Records from a data collection

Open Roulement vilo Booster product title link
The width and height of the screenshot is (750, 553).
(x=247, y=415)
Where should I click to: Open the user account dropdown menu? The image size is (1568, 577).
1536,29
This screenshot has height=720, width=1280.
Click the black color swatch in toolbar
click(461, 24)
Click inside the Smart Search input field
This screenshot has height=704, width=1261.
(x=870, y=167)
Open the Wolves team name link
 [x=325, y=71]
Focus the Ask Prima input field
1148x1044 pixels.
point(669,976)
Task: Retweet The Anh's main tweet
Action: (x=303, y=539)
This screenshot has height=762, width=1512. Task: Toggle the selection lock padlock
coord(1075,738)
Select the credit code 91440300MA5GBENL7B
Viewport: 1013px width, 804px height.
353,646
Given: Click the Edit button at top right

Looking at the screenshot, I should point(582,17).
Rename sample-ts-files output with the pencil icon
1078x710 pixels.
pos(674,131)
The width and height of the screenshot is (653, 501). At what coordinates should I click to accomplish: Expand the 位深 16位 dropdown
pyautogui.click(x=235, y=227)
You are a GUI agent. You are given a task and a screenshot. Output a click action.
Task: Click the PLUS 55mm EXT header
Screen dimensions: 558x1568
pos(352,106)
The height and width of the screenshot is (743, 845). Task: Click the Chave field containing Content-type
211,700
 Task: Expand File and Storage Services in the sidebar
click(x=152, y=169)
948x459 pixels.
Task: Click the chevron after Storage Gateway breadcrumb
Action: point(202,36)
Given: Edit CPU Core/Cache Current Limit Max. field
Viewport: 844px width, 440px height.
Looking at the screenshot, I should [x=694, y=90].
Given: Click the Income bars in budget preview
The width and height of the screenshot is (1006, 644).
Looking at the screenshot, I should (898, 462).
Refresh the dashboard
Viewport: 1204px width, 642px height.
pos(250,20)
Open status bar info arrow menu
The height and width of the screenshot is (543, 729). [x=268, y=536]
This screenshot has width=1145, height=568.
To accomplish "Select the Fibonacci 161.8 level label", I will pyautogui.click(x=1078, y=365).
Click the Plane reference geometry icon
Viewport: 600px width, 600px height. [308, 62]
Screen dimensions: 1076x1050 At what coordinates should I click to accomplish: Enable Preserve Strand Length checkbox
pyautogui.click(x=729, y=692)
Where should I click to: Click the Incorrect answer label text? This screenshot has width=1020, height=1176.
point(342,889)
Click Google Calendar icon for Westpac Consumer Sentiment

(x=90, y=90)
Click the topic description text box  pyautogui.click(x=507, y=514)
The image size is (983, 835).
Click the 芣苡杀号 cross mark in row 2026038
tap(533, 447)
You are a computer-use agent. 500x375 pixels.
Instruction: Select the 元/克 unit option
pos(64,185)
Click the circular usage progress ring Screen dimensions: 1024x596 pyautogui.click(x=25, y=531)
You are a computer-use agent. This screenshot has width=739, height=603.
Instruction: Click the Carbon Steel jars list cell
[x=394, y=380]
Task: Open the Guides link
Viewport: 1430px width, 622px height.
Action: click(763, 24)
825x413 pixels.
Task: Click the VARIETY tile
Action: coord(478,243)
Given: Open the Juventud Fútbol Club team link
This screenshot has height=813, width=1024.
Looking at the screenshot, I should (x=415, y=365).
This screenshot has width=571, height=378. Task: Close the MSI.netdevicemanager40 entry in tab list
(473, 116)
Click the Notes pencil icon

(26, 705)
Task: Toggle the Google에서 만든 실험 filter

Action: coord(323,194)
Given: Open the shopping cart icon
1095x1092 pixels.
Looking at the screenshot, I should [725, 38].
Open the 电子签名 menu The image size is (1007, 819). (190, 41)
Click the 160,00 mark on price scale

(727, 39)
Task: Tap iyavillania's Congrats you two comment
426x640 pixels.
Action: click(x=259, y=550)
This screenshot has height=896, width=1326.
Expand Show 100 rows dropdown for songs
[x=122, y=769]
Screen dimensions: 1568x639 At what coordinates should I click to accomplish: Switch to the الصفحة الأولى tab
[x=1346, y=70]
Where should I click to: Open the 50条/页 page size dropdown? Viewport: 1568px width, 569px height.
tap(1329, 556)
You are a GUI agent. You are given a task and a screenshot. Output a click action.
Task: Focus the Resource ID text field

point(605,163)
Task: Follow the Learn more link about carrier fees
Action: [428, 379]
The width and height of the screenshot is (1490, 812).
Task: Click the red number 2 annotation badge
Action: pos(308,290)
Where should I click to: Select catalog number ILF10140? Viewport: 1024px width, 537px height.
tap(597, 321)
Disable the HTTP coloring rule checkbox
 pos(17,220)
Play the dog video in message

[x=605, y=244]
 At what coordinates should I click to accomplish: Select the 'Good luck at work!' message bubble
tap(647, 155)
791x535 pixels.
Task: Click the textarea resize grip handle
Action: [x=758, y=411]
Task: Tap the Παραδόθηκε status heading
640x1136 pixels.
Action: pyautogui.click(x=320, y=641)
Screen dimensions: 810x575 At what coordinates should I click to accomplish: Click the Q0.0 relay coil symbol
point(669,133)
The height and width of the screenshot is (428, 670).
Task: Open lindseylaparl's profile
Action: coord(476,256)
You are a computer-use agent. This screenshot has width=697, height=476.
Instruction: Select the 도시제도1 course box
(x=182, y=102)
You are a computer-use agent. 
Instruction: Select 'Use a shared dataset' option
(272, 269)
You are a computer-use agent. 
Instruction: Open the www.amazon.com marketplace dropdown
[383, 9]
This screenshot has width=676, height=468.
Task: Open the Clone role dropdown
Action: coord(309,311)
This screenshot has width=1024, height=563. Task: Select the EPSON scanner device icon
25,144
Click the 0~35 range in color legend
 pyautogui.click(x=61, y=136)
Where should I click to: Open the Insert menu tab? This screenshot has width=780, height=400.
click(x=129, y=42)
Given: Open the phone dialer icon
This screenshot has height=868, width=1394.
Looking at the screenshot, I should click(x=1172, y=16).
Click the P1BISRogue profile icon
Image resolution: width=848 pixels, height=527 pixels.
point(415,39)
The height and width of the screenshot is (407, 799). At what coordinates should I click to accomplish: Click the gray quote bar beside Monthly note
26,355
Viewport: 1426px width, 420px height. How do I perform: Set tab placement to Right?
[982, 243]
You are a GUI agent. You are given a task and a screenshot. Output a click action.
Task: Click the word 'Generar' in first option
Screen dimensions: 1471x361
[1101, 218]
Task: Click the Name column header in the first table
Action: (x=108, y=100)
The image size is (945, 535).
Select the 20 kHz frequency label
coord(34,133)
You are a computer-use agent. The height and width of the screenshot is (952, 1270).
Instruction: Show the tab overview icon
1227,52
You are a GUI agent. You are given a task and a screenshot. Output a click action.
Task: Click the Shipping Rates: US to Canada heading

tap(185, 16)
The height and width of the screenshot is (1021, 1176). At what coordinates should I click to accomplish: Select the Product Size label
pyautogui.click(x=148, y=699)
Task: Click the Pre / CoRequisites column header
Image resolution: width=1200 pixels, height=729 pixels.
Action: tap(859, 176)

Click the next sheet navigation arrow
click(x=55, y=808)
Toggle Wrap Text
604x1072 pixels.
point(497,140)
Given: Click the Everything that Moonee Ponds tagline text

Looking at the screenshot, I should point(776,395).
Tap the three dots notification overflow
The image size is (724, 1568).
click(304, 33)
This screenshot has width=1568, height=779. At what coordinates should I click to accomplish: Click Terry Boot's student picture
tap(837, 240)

The task >> Reproduce the data, keeping every line exactly the same.

Response for this exercise >>
Open Roulement vilo Booster product title link
The width and height of the screenshot is (750, 553).
(x=247, y=415)
Where should I click to: Open the user account dropdown menu? The image size is (1568, 577).
1536,29
This screenshot has height=720, width=1280.
Click the black color swatch in toolbar
click(461, 24)
Click inside the Smart Search input field
This screenshot has height=704, width=1261.
(x=870, y=167)
Open the Wolves team name link
 [x=325, y=71]
Focus the Ask Prima input field
1148x1044 pixels.
point(669,976)
Task: Retweet The Anh's main tweet
Action: (x=303, y=539)
This screenshot has height=762, width=1512. Task: Toggle the selection lock padlock
coord(1075,738)
Select the credit code 91440300MA5GBENL7B
Viewport: 1013px width, 804px height.
353,646
Given: Click the Edit button at top right

Looking at the screenshot, I should point(582,17).
Rename sample-ts-files output with the pencil icon
1078x710 pixels.
pos(674,131)
The width and height of the screenshot is (653, 501). At what coordinates should I click to accomplish: Expand the 位深 16位 dropdown
pyautogui.click(x=235, y=227)
You are a GUI agent. You are given a task and a screenshot. Output a click action.
Task: Click the PLUS 55mm EXT header
Screen dimensions: 558x1568
pos(352,106)
The height and width of the screenshot is (743, 845). Task: Click the Chave field containing Content-type
211,700
 Task: Expand File and Storage Services in the sidebar
click(x=152, y=169)
948x459 pixels.
Task: Click the chevron after Storage Gateway breadcrumb
Action: point(202,36)
Given: Edit CPU Core/Cache Current Limit Max. field
Viewport: 844px width, 440px height.
Looking at the screenshot, I should [x=694, y=90].
Given: Click the Income bars in budget preview
The width and height of the screenshot is (1006, 644).
Looking at the screenshot, I should (898, 462).
Refresh the dashboard
Viewport: 1204px width, 642px height.
pos(250,20)
Open status bar info arrow menu
The height and width of the screenshot is (543, 729). [x=268, y=536]
This screenshot has width=1145, height=568.
To accomplish "Select the Fibonacci 161.8 level label", I will pyautogui.click(x=1078, y=365).
Click the Plane reference geometry icon
Viewport: 600px width, 600px height. [308, 62]
Screen dimensions: 1076x1050 At what coordinates should I click to accomplish: Enable Preserve Strand Length checkbox
pyautogui.click(x=729, y=692)
Where should I click to: Click the Incorrect answer label text? This screenshot has width=1020, height=1176.
point(342,889)
Click Google Calendar icon for Westpac Consumer Sentiment

(x=90, y=90)
Click the topic description text box  pyautogui.click(x=507, y=514)
The image size is (983, 835).
Click the 芣苡杀号 cross mark in row 2026038
tap(533, 447)
You are a computer-use agent. 500x375 pixels.
Instruction: Select the 元/克 unit option
pos(64,185)
Click the circular usage progress ring Screen dimensions: 1024x596 pyautogui.click(x=25, y=531)
You are a computer-use agent. This screenshot has width=739, height=603.
Instruction: Click the Carbon Steel jars list cell
[x=394, y=380]
Task: Open the Guides link
Viewport: 1430px width, 622px height.
Action: click(763, 24)
825x413 pixels.
Task: Click the VARIETY tile
Action: coord(478,243)
Given: Open the Juventud Fútbol Club team link
This screenshot has height=813, width=1024.
Looking at the screenshot, I should (x=415, y=365).
This screenshot has width=571, height=378. Task: Close the MSI.netdevicemanager40 entry in tab list
(473, 116)
Click the Notes pencil icon

(26, 705)
Task: Toggle the Google에서 만든 실험 filter

Action: coord(323,194)
Given: Open the shopping cart icon
1095x1092 pixels.
Looking at the screenshot, I should [725, 38].
Open the 电子签名 menu The image size is (1007, 819). (190, 41)
Click the 160,00 mark on price scale

(727, 39)
Task: Tap iyavillania's Congrats you two comment
426x640 pixels.
Action: click(x=259, y=550)
This screenshot has height=896, width=1326.
Expand Show 100 rows dropdown for songs
[x=122, y=769]
Screen dimensions: 1568x639 At what coordinates should I click to accomplish: Switch to the الصفحة الأولى tab
[x=1346, y=70]
Where should I click to: Open the 50条/页 page size dropdown? Viewport: 1568px width, 569px height.
tap(1329, 556)
You are a GUI agent. You are given a task and a screenshot. Output a click action.
Task: Focus the Resource ID text field

point(605,163)
Task: Follow the Learn more link about carrier fees
Action: [428, 379]
The width and height of the screenshot is (1490, 812).
Task: Click the red number 2 annotation badge
Action: pos(308,290)
Where should I click to: Select catalog number ILF10140? Viewport: 1024px width, 537px height.
tap(597, 321)
Disable the HTTP coloring rule checkbox
 pos(17,220)
Play the dog video in message

[x=605, y=244]
 At what coordinates should I click to accomplish: Select the 'Good luck at work!' message bubble
tap(647, 155)
791x535 pixels.
Task: Click the textarea resize grip handle
Action: [x=758, y=411]
Task: Tap the Παραδόθηκε status heading
640x1136 pixels.
Action: pyautogui.click(x=320, y=641)
Screen dimensions: 810x575 At what coordinates should I click to accomplish: Click the Q0.0 relay coil symbol
point(669,133)
The height and width of the screenshot is (428, 670).
Task: Open lindseylaparl's profile
Action: coord(476,256)
You are a computer-use agent. This screenshot has width=697, height=476.
Instruction: Select the 도시제도1 course box
(x=182, y=102)
You are a computer-use agent. 
Instruction: Select 'Use a shared dataset' option
(272, 269)
You are a computer-use agent. 
Instruction: Open the www.amazon.com marketplace dropdown
[383, 9]
This screenshot has width=676, height=468.
Task: Open the Clone role dropdown
Action: coord(309,311)
This screenshot has width=1024, height=563. Task: Select the EPSON scanner device icon
25,144
Click the 0~35 range in color legend
 pyautogui.click(x=61, y=136)
Where should I click to: Open the Insert menu tab? This screenshot has width=780, height=400.
click(x=129, y=42)
Given: Open the phone dialer icon
This screenshot has height=868, width=1394.
Looking at the screenshot, I should click(x=1172, y=16).
Click the P1BISRogue profile icon
Image resolution: width=848 pixels, height=527 pixels.
point(415,39)
The height and width of the screenshot is (407, 799). At what coordinates should I click to accomplish: Click the gray quote bar beside Monthly note
26,355
Viewport: 1426px width, 420px height. How do I perform: Set tab placement to Right?
[982, 243]
You are a GUI agent. You are given a task and a screenshot. Output a click action.
Task: Click the word 'Generar' in first option
Screen dimensions: 1471x361
[1101, 218]
Task: Click the Name column header in the first table
Action: (x=108, y=100)
The image size is (945, 535).
Select the 20 kHz frequency label
coord(34,133)
You are a computer-use agent. The height and width of the screenshot is (952, 1270).
Instruction: Show the tab overview icon
1227,52
You are a GUI agent. You are given a task and a screenshot. Output a click action.
Task: Click the Shipping Rates: US to Canada heading

tap(185, 16)
The height and width of the screenshot is (1021, 1176). At what coordinates should I click to accomplish: Select the Product Size label
pyautogui.click(x=148, y=699)
Task: Click the Pre / CoRequisites column header
Image resolution: width=1200 pixels, height=729 pixels.
Action: tap(859, 176)

Click the next sheet navigation arrow
click(x=55, y=808)
Toggle Wrap Text
604x1072 pixels.
point(497,140)
Given: Click the Everything that Moonee Ponds tagline text

Looking at the screenshot, I should point(776,395).
Tap the three dots notification overflow
The image size is (724, 1568).
click(304, 33)
This screenshot has width=1568, height=779. At what coordinates should I click to accomplish: Click Terry Boot's student picture
tap(837, 240)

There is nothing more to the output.